---- Recorded information
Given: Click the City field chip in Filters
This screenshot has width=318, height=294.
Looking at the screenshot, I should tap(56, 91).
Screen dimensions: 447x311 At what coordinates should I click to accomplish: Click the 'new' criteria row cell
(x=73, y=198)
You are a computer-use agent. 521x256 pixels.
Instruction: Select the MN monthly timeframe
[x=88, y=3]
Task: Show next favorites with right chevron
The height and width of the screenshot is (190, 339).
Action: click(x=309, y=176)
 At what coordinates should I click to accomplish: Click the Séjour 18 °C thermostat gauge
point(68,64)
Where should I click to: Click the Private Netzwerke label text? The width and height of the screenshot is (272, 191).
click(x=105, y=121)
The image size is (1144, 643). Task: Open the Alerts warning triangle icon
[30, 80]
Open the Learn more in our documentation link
--------
— Directive —
Arrange the part of the material that opens with the line containing "Screen dimensions: 447x311" and closes with the line containing "[x=88, y=3]" as a two-column CSV with the headers text and answer, one row for each text paired with its answer. Put every value in a single quoted field, replacing any line breaks with spaces.

— Response to the exercise —
text,answer
"Screen dimensions: 447x311 At what coordinates should I click to accomplish: Click the 'new' criteria row cell","(x=73, y=198)"
"You are a computer-use agent. 521x256 pixels. Instruction: Select the MN monthly timeframe","[x=88, y=3]"